TASK PROMPT
Without omitting anything, return the records precisely as given.

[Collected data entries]
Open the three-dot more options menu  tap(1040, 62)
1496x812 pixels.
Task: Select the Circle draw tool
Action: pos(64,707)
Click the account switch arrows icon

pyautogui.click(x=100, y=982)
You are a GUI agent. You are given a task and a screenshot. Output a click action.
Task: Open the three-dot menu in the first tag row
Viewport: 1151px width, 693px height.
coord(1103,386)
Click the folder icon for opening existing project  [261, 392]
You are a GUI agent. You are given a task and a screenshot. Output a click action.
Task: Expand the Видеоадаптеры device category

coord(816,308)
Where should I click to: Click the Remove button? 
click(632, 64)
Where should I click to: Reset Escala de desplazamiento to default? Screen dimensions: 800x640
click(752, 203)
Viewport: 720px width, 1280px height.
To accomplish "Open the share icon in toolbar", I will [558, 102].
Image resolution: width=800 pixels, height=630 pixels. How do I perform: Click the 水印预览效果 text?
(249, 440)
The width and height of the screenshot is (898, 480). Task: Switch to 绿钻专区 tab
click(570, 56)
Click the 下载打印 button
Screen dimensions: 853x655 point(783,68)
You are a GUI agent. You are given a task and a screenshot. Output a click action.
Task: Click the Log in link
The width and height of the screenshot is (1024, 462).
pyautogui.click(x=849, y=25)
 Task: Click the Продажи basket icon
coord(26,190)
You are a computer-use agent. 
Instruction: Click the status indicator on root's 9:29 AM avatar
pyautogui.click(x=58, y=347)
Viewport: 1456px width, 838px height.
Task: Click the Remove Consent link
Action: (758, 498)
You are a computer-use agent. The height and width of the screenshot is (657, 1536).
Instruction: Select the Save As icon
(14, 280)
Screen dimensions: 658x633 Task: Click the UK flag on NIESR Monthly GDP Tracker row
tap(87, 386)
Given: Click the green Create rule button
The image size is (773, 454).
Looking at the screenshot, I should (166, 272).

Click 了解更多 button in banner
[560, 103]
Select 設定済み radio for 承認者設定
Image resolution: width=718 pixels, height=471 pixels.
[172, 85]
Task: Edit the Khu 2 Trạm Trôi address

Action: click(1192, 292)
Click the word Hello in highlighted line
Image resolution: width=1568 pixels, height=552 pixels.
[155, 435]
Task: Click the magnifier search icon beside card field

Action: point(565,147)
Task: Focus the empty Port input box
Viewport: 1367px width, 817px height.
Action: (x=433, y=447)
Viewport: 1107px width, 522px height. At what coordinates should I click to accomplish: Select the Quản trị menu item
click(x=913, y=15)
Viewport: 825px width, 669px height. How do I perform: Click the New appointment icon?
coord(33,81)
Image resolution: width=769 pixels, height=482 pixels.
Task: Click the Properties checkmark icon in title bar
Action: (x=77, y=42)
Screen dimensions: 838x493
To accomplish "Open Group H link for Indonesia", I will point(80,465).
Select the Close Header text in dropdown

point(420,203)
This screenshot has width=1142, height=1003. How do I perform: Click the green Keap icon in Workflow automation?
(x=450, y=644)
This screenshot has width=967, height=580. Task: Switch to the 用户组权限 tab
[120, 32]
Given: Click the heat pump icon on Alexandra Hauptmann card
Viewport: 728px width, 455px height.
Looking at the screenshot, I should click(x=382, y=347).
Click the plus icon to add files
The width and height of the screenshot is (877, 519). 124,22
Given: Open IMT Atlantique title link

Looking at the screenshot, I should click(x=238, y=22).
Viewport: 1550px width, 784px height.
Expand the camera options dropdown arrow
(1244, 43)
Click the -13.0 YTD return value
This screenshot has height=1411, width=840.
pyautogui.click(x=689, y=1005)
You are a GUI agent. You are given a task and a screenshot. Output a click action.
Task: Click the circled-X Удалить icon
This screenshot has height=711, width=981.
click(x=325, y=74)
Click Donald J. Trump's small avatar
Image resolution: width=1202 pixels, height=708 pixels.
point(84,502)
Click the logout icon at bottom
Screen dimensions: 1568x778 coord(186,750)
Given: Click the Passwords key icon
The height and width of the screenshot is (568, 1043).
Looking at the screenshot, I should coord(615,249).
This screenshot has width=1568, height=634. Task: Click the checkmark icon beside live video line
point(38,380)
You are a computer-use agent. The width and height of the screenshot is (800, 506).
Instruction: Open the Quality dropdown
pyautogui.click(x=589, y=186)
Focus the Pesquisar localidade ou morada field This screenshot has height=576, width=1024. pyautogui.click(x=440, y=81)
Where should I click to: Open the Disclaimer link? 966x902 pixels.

REPLY TO THE EXERCISE
Open the three-dot more options menu  tap(1040, 62)
1496x812 pixels.
Task: Select the Circle draw tool
Action: pos(64,707)
Click the account switch arrows icon

pyautogui.click(x=100, y=982)
You are a GUI agent. You are given a task and a screenshot. Output a click action.
Task: Open the three-dot menu in the first tag row
Viewport: 1151px width, 693px height.
coord(1103,386)
Click the folder icon for opening existing project  [261, 392]
You are a GUI agent. You are given a task and a screenshot. Output a click action.
Task: Expand the Видеоадаптеры device category

coord(816,308)
Where should I click to: Click the Remove button? 
click(632, 64)
Where should I click to: Reset Escala de desplazamiento to default? Screen dimensions: 800x640
click(752, 203)
Viewport: 720px width, 1280px height.
To accomplish "Open the share icon in toolbar", I will [558, 102].
Image resolution: width=800 pixels, height=630 pixels. How do I perform: Click the 水印预览效果 text?
(249, 440)
The width and height of the screenshot is (898, 480). Task: Switch to 绿钻专区 tab
click(570, 56)
Click the 下载打印 button
Screen dimensions: 853x655 point(783,68)
You are a GUI agent. You are given a task and a screenshot. Output a click action.
Task: Click the Log in link
The width and height of the screenshot is (1024, 462).
pyautogui.click(x=849, y=25)
 Task: Click the Продажи basket icon
coord(26,190)
You are a computer-use agent. 
Instruction: Click the status indicator on root's 9:29 AM avatar
pyautogui.click(x=58, y=347)
Viewport: 1456px width, 838px height.
Task: Click the Remove Consent link
Action: (758, 498)
You are a computer-use agent. The height and width of the screenshot is (657, 1536).
Instruction: Select the Save As icon
(14, 280)
Screen dimensions: 658x633 Task: Click the UK flag on NIESR Monthly GDP Tracker row
tap(87, 386)
Given: Click the green Create rule button
The image size is (773, 454).
Looking at the screenshot, I should (166, 272).

Click 了解更多 button in banner
[560, 103]
Select 設定済み radio for 承認者設定
Image resolution: width=718 pixels, height=471 pixels.
[172, 85]
Task: Edit the Khu 2 Trạm Trôi address

Action: click(1192, 292)
Click the word Hello in highlighted line
Image resolution: width=1568 pixels, height=552 pixels.
[155, 435]
Task: Click the magnifier search icon beside card field

Action: point(565,147)
Task: Focus the empty Port input box
Viewport: 1367px width, 817px height.
Action: (x=433, y=447)
Viewport: 1107px width, 522px height. At what coordinates should I click to accomplish: Select the Quản trị menu item
click(x=913, y=15)
Viewport: 825px width, 669px height. How do I perform: Click the New appointment icon?
coord(33,81)
Image resolution: width=769 pixels, height=482 pixels.
Task: Click the Properties checkmark icon in title bar
Action: (x=77, y=42)
Screen dimensions: 838x493
To accomplish "Open Group H link for Indonesia", I will point(80,465).
Select the Close Header text in dropdown

point(420,203)
This screenshot has width=1142, height=1003. How do I perform: Click the green Keap icon in Workflow automation?
(x=450, y=644)
This screenshot has width=967, height=580. Task: Switch to the 用户组权限 tab
[120, 32]
Given: Click the heat pump icon on Alexandra Hauptmann card
Viewport: 728px width, 455px height.
Looking at the screenshot, I should click(x=382, y=347).
Click the plus icon to add files
The width and height of the screenshot is (877, 519). 124,22
Given: Open IMT Atlantique title link

Looking at the screenshot, I should click(x=238, y=22).
Viewport: 1550px width, 784px height.
Expand the camera options dropdown arrow
(1244, 43)
Click the -13.0 YTD return value
This screenshot has height=1411, width=840.
pyautogui.click(x=689, y=1005)
You are a GUI agent. You are given a task and a screenshot. Output a click action.
Task: Click the circled-X Удалить icon
This screenshot has height=711, width=981.
click(x=325, y=74)
Click Donald J. Trump's small avatar
Image resolution: width=1202 pixels, height=708 pixels.
point(84,502)
Click the logout icon at bottom
Screen dimensions: 1568x778 coord(186,750)
Given: Click the Passwords key icon
The height and width of the screenshot is (568, 1043).
Looking at the screenshot, I should coord(615,249).
This screenshot has width=1568, height=634. Task: Click the checkmark icon beside live video line
point(38,380)
You are a computer-use agent. The width and height of the screenshot is (800, 506).
Instruction: Open the Quality dropdown
pyautogui.click(x=589, y=186)
Focus the Pesquisar localidade ou morada field This screenshot has height=576, width=1024. pyautogui.click(x=440, y=81)
Where should I click to: Open the Disclaimer link? 966x902 pixels.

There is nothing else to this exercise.